■ How to complete this task: Only the lines from the top of the following listing through the line with "The height and width of the screenshot is (500, 500)." belong in your answer, exactly as written.
——
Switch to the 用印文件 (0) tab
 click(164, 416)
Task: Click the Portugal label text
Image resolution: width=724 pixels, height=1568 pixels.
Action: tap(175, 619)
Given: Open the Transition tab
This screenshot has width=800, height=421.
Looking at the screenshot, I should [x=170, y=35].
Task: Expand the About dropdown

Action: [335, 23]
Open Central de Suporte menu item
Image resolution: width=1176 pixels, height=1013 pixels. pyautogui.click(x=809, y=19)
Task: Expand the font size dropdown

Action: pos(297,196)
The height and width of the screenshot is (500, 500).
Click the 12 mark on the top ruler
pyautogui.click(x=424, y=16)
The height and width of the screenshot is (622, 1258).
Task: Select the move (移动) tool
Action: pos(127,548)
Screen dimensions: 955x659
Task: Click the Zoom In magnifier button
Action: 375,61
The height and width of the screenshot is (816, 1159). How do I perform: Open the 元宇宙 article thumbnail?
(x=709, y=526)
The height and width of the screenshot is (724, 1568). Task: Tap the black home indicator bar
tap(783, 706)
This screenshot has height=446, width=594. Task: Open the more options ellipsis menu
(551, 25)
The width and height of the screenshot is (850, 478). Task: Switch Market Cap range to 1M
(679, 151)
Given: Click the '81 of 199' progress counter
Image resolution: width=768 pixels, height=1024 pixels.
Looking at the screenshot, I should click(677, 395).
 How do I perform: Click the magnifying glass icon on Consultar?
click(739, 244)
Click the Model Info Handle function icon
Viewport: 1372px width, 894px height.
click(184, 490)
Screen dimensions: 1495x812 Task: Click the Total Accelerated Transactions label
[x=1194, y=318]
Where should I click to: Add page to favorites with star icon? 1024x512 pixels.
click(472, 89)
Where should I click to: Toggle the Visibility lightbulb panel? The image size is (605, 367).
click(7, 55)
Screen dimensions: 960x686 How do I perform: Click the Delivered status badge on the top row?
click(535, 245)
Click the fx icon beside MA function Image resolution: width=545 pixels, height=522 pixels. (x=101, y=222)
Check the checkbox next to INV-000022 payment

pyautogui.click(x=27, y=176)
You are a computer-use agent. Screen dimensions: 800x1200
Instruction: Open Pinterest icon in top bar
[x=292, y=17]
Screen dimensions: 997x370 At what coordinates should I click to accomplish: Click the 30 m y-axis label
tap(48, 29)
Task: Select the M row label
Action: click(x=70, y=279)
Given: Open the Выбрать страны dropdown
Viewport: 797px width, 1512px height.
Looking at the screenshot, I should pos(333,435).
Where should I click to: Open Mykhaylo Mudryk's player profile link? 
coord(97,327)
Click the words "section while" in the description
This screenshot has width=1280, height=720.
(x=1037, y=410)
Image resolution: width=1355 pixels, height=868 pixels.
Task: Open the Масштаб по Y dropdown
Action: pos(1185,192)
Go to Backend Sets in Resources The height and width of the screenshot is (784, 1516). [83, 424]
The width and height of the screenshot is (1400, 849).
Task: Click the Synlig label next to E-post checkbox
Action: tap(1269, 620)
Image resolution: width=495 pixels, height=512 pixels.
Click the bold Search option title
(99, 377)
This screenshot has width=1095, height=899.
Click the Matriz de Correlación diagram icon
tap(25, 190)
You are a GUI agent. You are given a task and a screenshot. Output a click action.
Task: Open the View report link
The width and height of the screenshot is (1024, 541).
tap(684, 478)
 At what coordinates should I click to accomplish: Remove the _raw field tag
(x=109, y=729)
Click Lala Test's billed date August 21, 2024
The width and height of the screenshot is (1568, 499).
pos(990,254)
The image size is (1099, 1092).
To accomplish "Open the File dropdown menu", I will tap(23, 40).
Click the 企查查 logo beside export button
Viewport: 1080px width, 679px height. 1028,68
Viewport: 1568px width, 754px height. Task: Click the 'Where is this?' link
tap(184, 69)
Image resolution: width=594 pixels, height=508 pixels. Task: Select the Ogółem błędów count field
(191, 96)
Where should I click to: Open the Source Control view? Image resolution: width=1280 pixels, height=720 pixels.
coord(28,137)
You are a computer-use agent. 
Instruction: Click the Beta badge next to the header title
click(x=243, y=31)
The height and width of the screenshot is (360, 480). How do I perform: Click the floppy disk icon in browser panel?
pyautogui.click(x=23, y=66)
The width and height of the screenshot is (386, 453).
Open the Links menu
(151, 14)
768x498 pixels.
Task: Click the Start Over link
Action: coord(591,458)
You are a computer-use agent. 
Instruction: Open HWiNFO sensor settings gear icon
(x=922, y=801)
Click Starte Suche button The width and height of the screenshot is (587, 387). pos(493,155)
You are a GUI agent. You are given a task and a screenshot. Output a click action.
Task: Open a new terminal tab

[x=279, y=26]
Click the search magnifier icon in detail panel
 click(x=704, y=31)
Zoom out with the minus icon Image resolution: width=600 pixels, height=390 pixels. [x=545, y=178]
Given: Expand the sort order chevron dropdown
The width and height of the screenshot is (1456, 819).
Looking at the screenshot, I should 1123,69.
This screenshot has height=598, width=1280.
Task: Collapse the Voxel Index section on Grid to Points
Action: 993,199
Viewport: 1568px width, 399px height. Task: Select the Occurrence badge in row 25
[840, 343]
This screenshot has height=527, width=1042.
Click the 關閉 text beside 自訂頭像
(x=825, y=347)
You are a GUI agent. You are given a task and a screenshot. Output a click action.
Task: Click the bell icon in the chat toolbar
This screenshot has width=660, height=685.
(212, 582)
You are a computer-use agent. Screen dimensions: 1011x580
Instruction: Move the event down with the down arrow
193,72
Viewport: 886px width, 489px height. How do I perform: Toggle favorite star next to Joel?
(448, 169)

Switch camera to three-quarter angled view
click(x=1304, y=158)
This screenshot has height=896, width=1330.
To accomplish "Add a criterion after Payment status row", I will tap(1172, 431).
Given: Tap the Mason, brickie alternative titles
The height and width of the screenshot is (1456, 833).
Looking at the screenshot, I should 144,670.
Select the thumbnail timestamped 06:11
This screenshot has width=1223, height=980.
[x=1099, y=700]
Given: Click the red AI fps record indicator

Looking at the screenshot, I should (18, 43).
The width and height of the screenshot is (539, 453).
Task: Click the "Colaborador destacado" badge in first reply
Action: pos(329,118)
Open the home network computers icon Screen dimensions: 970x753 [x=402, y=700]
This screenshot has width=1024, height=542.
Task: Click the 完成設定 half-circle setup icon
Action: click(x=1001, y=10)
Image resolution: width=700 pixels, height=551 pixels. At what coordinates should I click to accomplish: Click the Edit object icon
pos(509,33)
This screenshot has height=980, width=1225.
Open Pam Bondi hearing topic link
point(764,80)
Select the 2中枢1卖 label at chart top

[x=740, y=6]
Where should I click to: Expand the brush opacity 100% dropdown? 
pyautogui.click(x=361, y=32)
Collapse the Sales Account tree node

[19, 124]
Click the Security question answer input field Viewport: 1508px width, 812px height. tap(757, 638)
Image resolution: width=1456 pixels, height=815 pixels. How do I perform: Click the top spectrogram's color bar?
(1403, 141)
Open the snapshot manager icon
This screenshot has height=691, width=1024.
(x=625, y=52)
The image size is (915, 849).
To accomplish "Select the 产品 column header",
——
■ Task solution:
Switch to the 用印文件 (0) tab
 click(164, 416)
Task: Click the Portugal label text
Image resolution: width=724 pixels, height=1568 pixels.
Action: tap(175, 619)
Given: Open the Transition tab
This screenshot has width=800, height=421.
Looking at the screenshot, I should [x=170, y=35].
Task: Expand the About dropdown

Action: [335, 23]
Open Central de Suporte menu item
Image resolution: width=1176 pixels, height=1013 pixels. pyautogui.click(x=809, y=19)
Task: Expand the font size dropdown

Action: pos(297,196)
The height and width of the screenshot is (500, 500).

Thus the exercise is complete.